Problemas de software continuaram a atormentar a equipe da Boeing, e somente em agosto de 2021 a empresa se sentiu apta a lançar essa nova missão. Contudo, antes do lançamento, foram detectados problemas com 13 válvulas do sistema de propulsão. Eles não puderam ser corrigidos na plataforma de lançamento, e a empresa teve de desistir do voo, recolher a cápsula, tentar recondicioná-la, fracassar nisso e enfim trocar o módulo de serviço inteiro, o que empurrou o voo para 19 de maio de 2022.
Após a decolagem, dois dos propulsores principais do módulo de serviço falharam, mas os outros dois, somados aos 28 auxiliares, compensaram e conduziram a inserção orbital com sucesso —a acoplagem com a ISS também foi afetada por problemas com os propulsores auxiliares, mas acabou sendo bem-sucedida. A cápsula retornou em 25 de maio de 2022, realizando seu segundo pouso bem-sucedido em White Sands.
O PRESENTE COMPLICADO
Passaram-se mais de dois anos até que a Starliner voltasse a voar, desta vez levando dois tripulantes, Wilmore e Williams. Eles partiram para o espaço em 5 de junho deste ano. Antes mesmo da decolagem, a Boeing já havia detectado um vazamento de gás hélio (usado para pressurização dos tanques dos propulsores) no módulo de serviço, porém assumiu que a perda era muito pequena para justificar um reparo antes do voo.
Para piorar, ao subir à órbita, o que era um vazamento virou três, que viraram cinco. Ainda assim tidos como pouco relevantes. Mais crítico, entretanto, foi a detecção de novas falhas nos propulsores auxiliares durante a manobra de acoplagem, aparentemente por superaquecimento.

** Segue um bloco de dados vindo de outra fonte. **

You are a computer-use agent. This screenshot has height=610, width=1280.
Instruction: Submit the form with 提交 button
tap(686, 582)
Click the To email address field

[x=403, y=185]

Começou aí o calvário da empresa e da agência espacial para decidir como concluir a missão. Foram semanas e mais semanas de trabalho conjunto entre Nasa e Boeing, com testes em solo e no espaço, para determinar exatamente o que estava havendo e qual o risco oferecido ao sucesso da missão.
Aparentemente, o problema surgia pelo superaquecimento dos propulsores, que, reunidos em grupos em invólucros no módulo de serviço, esquentavam mais do que cada um deles individualmente —um problema sistêmico, não detectado antes do voo. O calor adicional parecia deformar um selo de teflon dos propulsores, que impedia a passagem de propelente. E então eles perdiam potência ou se desligavam completamente.
Dos 5 propulsores auxiliares que falharam na acoplagem, 4 foram recolocados para funcionar com bom desempenho, um não. A quantidade (28) e o quanto se exigiria deles no retorno parecia sugerir aos engenheiros da Boeing que era possível voltar em segurança com os astronautas a bordo.
Sem saber exatamente se novos propulsores poderiam falhar no retorno, ou qual seria o desempenho dos que já falharam na acoplagem, a Nasa fez uma avaliação diferente. Ainda que o risco fosse baixo, a incerteza sobre ele levou à decisão —feita à revelia da Boeing— de deixar os astronautas na estação, para voltarem futuramente numa Crew Dragon.
A Nasa se espelhou em erros do passado para tomar essa decisão: nos acidentes com os ônibus espaciais Challenger (1986) e Columbia (2003), que mataram juntos 14 astronautas, foi uma subestimação dos riscos o que levou à tragédia. Agora, diante de uma alternativa mais segura, a agência preferiu não arriscar.